Panamanian Broker-Dealer’s Assets Frozen

     MANHATTAN (CN) — Broker-dealer Verdmont Capital’s Panamanian headquarters may be located in a tropical city, but its assets must remain frozen until “pump and dump” allegations go to trial, a federal judge ruled Friday.
     The Securities and Exchange Commission charged Verdmont, along with the Cayman Islands-based Caledonian Bank and two other institutions, early last year.
     Dumping hundreds of pages of exhibits on the court, regulators claimed that the companies made more than $75 million from unregistered sales of “virtually worthless” penny stocks.
     The explosive allegations sank Caledonian, which declared bankruptcy soon after the lawsuit was filed on Feb. 6, 2015.
     But U.S. District Judge William Pauley found last year that the commission charged far more than it could prove, blasting regulators for “bureaucratic siloing and missed opportunities” in a scathing ruling months later.
     The judge nevertheless allowed allegations against Verdmont to proceed.
     Since that setback, the government’s fortunes have turned.
     Earlier this year, Pauley’s outrage turned to Verdmont Capital’s principals and counsel for extravagantly billing the government to take a deposition in London, and attempting to make the Securities and Exchange Commission foot the bill for what the judge called a “bacchanalia.”
     Pauley dealt Verdmont another blow Friday morning, setting the case for trial and refusing to remove the nearly $240,000 minimum-balance restriction on its accounts.
     “The SEC alleges that Verdmont’s sales — which occurred shortly after the stocks first began public trading and experienced massive price swings — were part of a scheme to ‘pump and dump’ these securities,” the judge’s 12-page ruling states. “However, the SEC is not alleging that Verdmont’s participation amounted to fraud.”

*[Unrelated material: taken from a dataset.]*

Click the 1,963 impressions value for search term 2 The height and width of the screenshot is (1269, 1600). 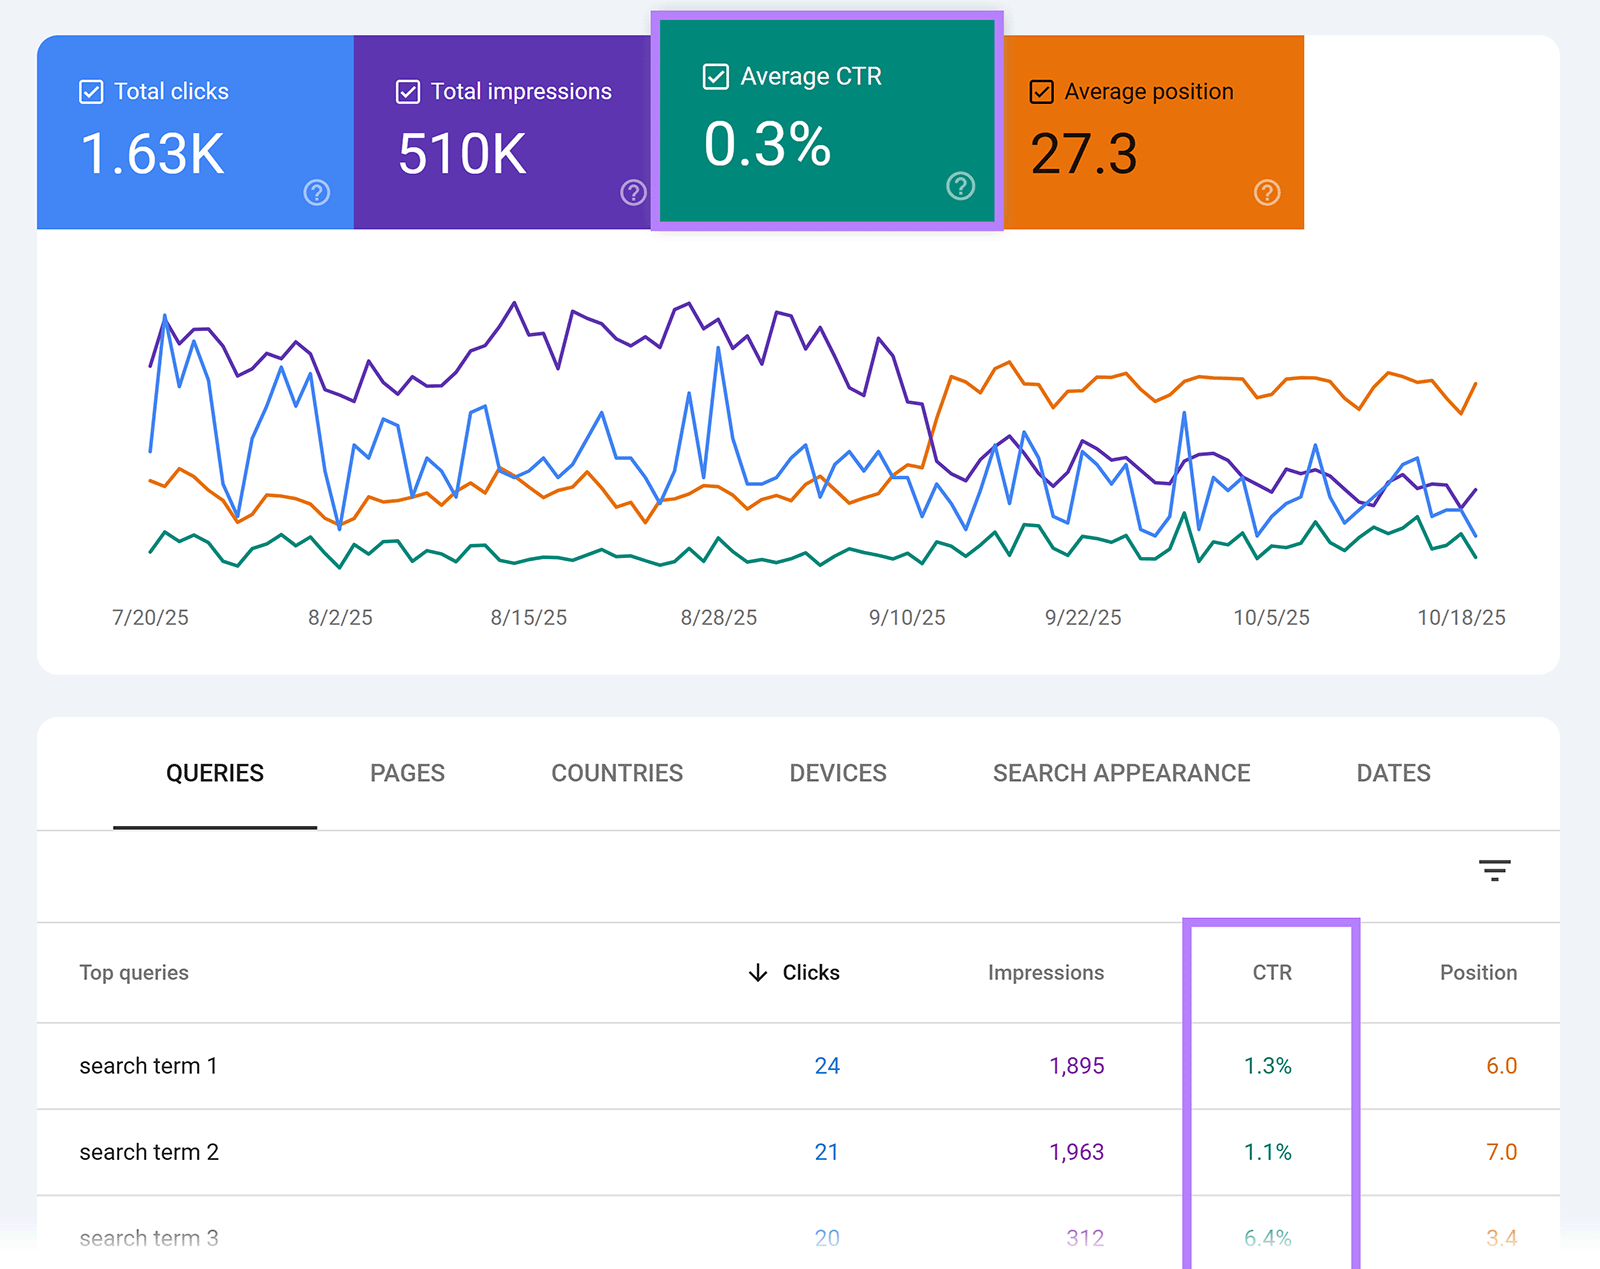(x=1076, y=1151)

     Pauley said that regulators sued Verdmont under a strict-liability provision holding the company liable for “selling the securities for its clients in unregistered, non-exempt transactions that occurred shortly after public trading began.”
     Verdmont insisted that its sales were “bona fide” offerings to the public, but the judge remained skeptical.
     “Indeed, the SEC’s trading data shows that there was zero — or virtually zero — volume in the relevant securities until less than forty days before Verdmont began selling for its clients,” the opinion states.
     Regulators also submitted evidence from a confidential witness who claims that the “indications of interest” were “sham quotations designed to perpetuate the penny-stock scheme,” according to the ruling.
     “In view of this evidence, the answer to the question of whether the ‘indications of interest’ — the zero-dollar quotations — constituted bona fide offers to the public is, at minimum, a material disputed fact,” the opinion states.
     Neither Verdmont’s attorney Robert Zito, a partner at the Wall Street-based firm Carter Ledyard & Milburn, nor the Securities and Exchange Commission responded to emailed requests for comment.